The Commission’s decision on the mandatory reporting of meetings with lobbyists, which was approved in November 2014, describes a “meeting” as a “bilateral encounter organized at the initiative of an organization or self-employed individual […] to discuss an issue related to policymaking and implementation in the Union”.
But the regulation adds that “encounters of a purely private or social character or spontaneous encounters are excluded from this.”
The ‘spontaneity’ of an encounter gives lobbyists some wiggle room — particularly in their dealings with members of Commissioners’ cabinets, who are likely to get out and about more often. There will be conferences to attend — often held by industry groups — or catch-ups outside the office.
One lobbyist tells POLITICO these meetings do not have to involve lunch, dinner or even a coffee. An exchange of business cards on the sidelines of a conference — one contact in a commissioner’s cabinet — is all that is needed. The rest can be done by phone or email.
In fact, top lobbyists say they now monitor commissioners’ meetings closely to see what their competitors are up to. Too many meetings? You’re not having much luck. If your phone calls are being returned, face-to-face contact is a waste of time.
Your other option is to check the travel itinerary of EU foreign policy chief Federica Mogherini, whose office told POLITICO she is bound by the transparency rules when wearing her hat as vice president of the Commission, but not when she is abroad — or out of the office — as high representative for foreign affairs.
Play dial-an-ambassador
If you have the resources and the patience for it, the Council of the EU is yours for the taking. The Council, where important decisions are made by ministers from the EU’s 28 member states, offers little in the way of transparency and wants to keep it that way.
Internal documents have shown that the Council has no intention of signing up to the transparency regime or, if it is eventually forced to by public pressure, it will allow it to extend only to its officials.
For you, the lobbyist, that’s fine.
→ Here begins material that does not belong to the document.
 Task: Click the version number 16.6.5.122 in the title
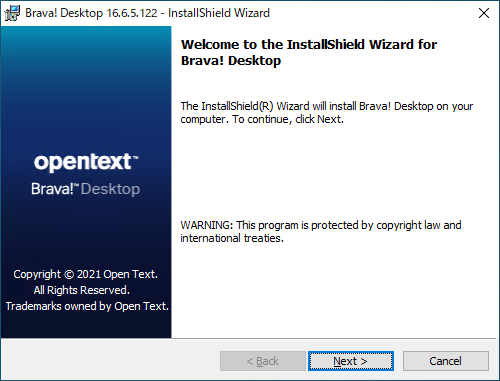(132, 13)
Council officials don’t have any influence — and most lobbyists don’t bother getting in touch. The real “low-hanging fruit,” one lobbyist says, are the permanent representatives. These are the national offices of the member states whose ambassadors and their staff do most of the legwork ahead of Council meetings.
The larger “perm reps” are staffed by capable diplomats who know policy details inside and out. They are accessible and — more importantly — all in Brussels. Unless there is something controversial on the agenda, ministers usually just show up at Council meetings and sign off on whatever the perm reps put in front of them.
There’s your chance!
Get comitological
Comitology is the art of implementing EU policy that has been signed, sealed and delivered by the institutions. Lobbyists use the ‘c’ word sparingly, unless they want to impress clients. But they are increasingly taking advantage of the process.
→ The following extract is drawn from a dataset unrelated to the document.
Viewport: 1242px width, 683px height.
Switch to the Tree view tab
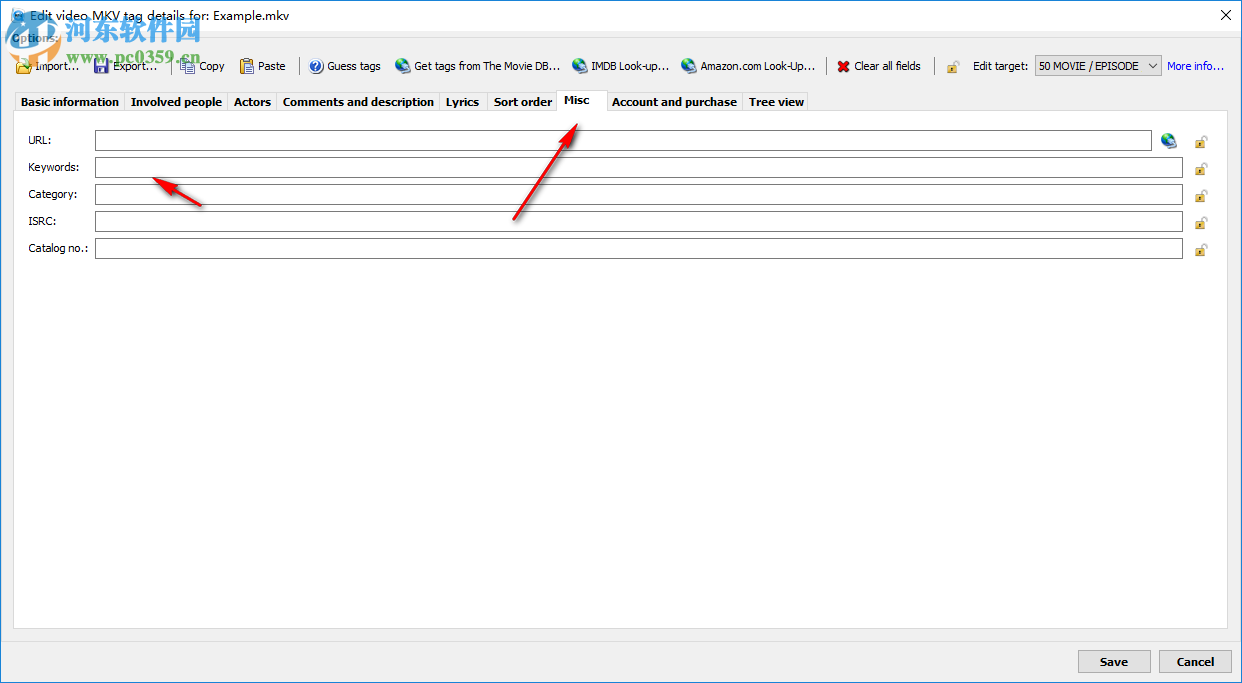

The implementation of EU law is left to Brussels Eurocrats in the form of “delegated acts.” This gives officials some discretion in modifying directives to suit the legal or technical requirements of member countries. This is where legislative tweaking is done — what one lobbyist calls the “widgets-making” side of the process.
Delegated acts are opaque: there is no public register and no centralized website to see who does what. Which means that lobbyists need to find out which pieces of legislation will require the establishment of delegated acts; then, after identifying the right official to contact (a web search is usually enough), it is possible to have a real impact on the process.
Lobbyists often resent the suggestion that there is anything sinister about their involvement in this part of the process. They argue that this is simply a chance to offer the under-staffed departments some real technical expertise in the implementation of law — it’s all nerdy, techie stuff with no broader policy implications.
They may be right. But there is no way for outsiders to know.